IRAK TÜRKMENLERİNİN TEK UMUTLARI TÜRKİYE
Irak'ta yaşanan iç savaştan kaçarak Kayseri'ye gelen mülteci Şuayip Halil Zalo, Irak'ta Sünnilerin yaşadığı zorlukları, bölgede dönen oyunları ve IŞİD hakkında gazetemize konuştu.
'Amerika gelip ortalığı karıştırdı'
Ülkelerinde yaşam şartlarının çok zor hale geldiğini ve bu nedenle kaçarak Kayseri'ye geldiklerini söyleyen Zalo yaşadıkları Telafer şehrini şöyle anlattı: 'Memleketimiz Telafer'in tamamı Türkmen'dir. Yaklaşık 450 bin nüfusu vardır. Telafer halkımızın %70'i Sünni'dir. Geri kalan % 30'luk kesimde Şia'dır. Şehrimizde 2003 yılına kadar Sünni ve Şia arasında herhangi bir sorun yaşanmıyordu fakat 2003 yılında Amerika'nın gelişiyle büyük sorunlar yaşandı. Amerikalılar, Sünnilerle ihtilal için anlaşma yapmak istediler. Böyle bir anlaşmayı Sünniler kesinlikle kabul etmediler. Bunun üzerine Amerikalılar halkın arasını açmaya çalıştı. Bunu da Sünni, Şia, Türkmen, Kürt, gibi grupları bir birine düşman ederek başarmaya çalıştılar.
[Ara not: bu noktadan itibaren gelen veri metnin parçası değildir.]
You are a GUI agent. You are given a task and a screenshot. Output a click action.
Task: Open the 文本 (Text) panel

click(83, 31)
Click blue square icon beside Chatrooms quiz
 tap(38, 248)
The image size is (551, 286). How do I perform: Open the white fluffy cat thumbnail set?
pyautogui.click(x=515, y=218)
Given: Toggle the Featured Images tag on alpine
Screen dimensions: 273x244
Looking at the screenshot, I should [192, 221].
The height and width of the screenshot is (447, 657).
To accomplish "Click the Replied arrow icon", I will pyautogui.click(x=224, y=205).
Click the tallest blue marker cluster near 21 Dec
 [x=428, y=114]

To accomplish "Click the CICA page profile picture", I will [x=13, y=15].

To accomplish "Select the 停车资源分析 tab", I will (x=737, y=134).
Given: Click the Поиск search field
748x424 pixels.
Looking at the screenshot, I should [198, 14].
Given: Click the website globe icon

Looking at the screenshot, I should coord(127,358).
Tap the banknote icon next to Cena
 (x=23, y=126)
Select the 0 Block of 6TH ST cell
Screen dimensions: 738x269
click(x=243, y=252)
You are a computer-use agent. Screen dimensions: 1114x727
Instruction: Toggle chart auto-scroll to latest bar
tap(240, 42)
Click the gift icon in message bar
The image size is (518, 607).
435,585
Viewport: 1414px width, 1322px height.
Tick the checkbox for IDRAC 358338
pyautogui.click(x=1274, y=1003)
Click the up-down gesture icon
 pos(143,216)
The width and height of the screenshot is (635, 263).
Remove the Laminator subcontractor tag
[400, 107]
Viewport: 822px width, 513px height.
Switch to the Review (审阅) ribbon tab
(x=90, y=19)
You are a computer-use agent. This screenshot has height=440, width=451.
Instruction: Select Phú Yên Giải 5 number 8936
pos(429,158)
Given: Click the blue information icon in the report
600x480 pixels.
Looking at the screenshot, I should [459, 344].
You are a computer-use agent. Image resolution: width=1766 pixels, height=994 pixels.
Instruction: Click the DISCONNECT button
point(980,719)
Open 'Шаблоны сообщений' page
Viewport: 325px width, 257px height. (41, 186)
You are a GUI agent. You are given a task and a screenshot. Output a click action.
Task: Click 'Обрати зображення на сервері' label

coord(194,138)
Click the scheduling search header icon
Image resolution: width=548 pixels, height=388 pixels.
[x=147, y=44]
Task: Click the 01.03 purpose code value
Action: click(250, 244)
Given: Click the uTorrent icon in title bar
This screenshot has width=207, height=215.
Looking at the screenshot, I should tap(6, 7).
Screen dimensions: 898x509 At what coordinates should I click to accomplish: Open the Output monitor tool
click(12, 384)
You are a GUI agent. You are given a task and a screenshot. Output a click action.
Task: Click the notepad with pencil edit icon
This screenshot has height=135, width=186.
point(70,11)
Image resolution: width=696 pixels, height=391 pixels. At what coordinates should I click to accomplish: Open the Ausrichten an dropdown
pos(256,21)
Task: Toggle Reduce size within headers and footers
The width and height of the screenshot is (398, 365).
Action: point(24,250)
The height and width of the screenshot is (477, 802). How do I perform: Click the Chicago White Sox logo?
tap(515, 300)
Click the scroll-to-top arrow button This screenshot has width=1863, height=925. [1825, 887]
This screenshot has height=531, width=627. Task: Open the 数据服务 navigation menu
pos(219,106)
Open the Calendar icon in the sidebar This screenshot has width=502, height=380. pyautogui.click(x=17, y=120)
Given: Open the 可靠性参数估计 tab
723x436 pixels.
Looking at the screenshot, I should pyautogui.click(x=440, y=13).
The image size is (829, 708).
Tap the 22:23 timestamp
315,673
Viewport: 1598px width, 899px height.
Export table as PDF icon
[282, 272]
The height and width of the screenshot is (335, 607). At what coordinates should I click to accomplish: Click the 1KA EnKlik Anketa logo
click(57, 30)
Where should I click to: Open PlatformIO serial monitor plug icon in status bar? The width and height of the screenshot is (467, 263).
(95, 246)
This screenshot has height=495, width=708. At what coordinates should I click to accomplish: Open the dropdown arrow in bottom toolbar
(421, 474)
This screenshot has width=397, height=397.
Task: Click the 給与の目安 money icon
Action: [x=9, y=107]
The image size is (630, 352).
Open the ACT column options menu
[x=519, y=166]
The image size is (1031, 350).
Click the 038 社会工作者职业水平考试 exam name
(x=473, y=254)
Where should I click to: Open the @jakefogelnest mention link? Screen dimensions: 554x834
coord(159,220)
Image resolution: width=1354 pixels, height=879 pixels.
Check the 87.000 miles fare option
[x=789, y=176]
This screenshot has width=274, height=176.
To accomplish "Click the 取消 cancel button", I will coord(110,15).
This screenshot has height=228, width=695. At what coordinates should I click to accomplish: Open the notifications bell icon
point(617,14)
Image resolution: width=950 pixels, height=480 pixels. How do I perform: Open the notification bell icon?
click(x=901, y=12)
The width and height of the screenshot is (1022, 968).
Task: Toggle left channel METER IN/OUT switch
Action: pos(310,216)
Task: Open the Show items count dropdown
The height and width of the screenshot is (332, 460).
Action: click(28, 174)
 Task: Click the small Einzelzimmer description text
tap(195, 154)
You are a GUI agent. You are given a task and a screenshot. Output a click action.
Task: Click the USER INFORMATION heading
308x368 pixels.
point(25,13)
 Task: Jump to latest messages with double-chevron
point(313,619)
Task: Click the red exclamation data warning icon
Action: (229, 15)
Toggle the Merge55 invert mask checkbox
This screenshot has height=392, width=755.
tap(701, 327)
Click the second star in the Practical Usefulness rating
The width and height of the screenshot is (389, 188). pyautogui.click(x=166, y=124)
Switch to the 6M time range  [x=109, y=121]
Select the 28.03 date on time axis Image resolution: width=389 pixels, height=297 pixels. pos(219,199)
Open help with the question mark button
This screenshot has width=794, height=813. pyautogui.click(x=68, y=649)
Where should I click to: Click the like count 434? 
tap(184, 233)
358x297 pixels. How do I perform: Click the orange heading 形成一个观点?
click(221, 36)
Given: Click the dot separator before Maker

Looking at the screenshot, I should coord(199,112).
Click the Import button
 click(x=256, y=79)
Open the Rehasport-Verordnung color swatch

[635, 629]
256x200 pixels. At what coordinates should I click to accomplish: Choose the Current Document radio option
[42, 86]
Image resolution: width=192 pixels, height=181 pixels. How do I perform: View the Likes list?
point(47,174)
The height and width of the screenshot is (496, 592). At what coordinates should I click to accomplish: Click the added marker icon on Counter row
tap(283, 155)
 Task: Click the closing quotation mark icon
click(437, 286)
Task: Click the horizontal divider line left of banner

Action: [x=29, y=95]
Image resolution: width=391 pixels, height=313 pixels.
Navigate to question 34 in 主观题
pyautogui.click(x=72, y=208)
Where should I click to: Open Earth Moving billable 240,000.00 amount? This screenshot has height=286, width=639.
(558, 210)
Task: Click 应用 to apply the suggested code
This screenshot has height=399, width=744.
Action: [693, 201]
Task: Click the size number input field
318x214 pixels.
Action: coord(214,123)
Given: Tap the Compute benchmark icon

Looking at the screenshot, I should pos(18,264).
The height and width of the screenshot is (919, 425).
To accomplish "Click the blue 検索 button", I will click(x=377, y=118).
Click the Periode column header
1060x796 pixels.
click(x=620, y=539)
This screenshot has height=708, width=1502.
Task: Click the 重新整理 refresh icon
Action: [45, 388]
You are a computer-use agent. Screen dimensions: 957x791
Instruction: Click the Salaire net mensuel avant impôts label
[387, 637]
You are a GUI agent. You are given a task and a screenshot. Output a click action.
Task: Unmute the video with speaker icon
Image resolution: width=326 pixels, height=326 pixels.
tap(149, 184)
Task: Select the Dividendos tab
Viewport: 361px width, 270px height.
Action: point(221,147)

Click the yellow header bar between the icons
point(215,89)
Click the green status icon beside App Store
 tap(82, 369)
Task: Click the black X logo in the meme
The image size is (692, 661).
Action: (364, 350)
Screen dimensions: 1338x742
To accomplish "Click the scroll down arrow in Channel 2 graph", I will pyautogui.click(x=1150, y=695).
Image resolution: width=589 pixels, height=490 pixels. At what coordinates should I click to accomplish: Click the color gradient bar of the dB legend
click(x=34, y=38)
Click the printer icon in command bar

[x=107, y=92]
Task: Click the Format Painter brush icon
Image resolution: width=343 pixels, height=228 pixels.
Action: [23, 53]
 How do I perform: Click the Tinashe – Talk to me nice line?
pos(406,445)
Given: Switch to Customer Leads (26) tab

Bunu ilk etapta başaramayınca Amerika uçakları Telafer şehrini bombaladı. Bundan dolayı tüm Telafer halkı şehri terk edip köylere kaçtı. 10 gün boyunca Telafer dışında, köylerde kaldık. Daha sonra Türkiye devreye girdi ve Amerika Telafer'i bombalamayı bıraktı. Bizlerde tekrardan şehrimize döndük. Bu olaylardan sonra Amerika Şia ile anlaştı. Onlara yardımlarda bulundu. Şia bölgede Amerika'nın gözü oldu. Şia Amerikalılara şehir hakkına istihbarat veriyordu. Amerikalılar Şia'yı casus gibi kullandılar. Telafer Polis amiri Sünni'ydi. Irak hükümeti Sünni amiri görevden alıp yerine Şia'dan bir adam koydu. Daha sonra da emniyet içinde ki tüm Sünnileri kovdular. Şia amir, Sünni polisleri görevden uzaklaştırdıktan sonra Şii aşiretlerden kendine polis teşkilatı oluşturdu. Polis teşkilatının tamamı Şia'dan oluştu. 2005 yılında Şia polis teşkilatının ele geçirdikten sonra Amerika'nın silahlandırdığı militanlar geldi. Militanlara Sünnileri öldürme görevi verildi. Yüzleri kapalı militanlar polislerle birlikte Sünni evlere gelip, Sünnileri polisin önünde vurup gidiyorlardı. Vurmadıklarını da hapis edilecek diye tutuklayıp götürüyorlardı. Götürdüklerinden bir daha haber alamadık. Toplam 3 yüz kişi kayboldu 2 bin kişide hapishanelerde kayboldu hala hiç birinden haber alınamadı.'
BİZE BU OYUNU OYNAYAN ABD'DİR.
Ülkelerinde ve şehirlerinde yaşanan sıkıntıların temelinde Amerika olduğunu belirten Zalo Amerika'nın ülkelerinde çok kötü oyunlar oynadığını söyleyerek: 'Telafer'de Sünniler büyük sıkıntılar yaşıyor. Telafer'e yardım için bir gün bir tır ile un yardımı geldi. Fakat tır bomba yüklüymüş. Sünni ve Şia'nın evlerinin karışık olduğu yere getirildiğinde tır patlatıldı. Patlamanın etkisiyle evler yerle bir oldu. Toplam 140 insan hayatını kaybetti. Patlamadan Sünniler sorumlu tutuldu. Olaydan yarım saat sonra mahalleye polislerle birlikte militanlar geldi. Polisler tek tek Sünnilerin kapılarını çaldı ve militanlar sorgusuz sualsiz oracıkta Sünnilerin kafasına kurşun sıktı. Militanlar 2 saatte toplam 80 adam öldürdüler. Polislerin hepsi Telaferlidir. Hepsini tanıyoruz. Dava açmak için Musul'a gittik. Telafer'de dava açamadık çünkü Telafer'deki tüm yetkili kurumlar Şia'nın elindeydi. Şikyetlerimizi kabul etmezlerdi. Israrcı olduğumuz zamanda bizleri öldürürlerdi. Musul mahkemesinde 80 Sünni'nin öldürülmesinden 260 polis sorumlu tutuldu. Fakat bir polis daha tutuklanmadı. 80 kişiden 8 tanesi benim akrabamdı ben ellerimle mezara koydum' dedi.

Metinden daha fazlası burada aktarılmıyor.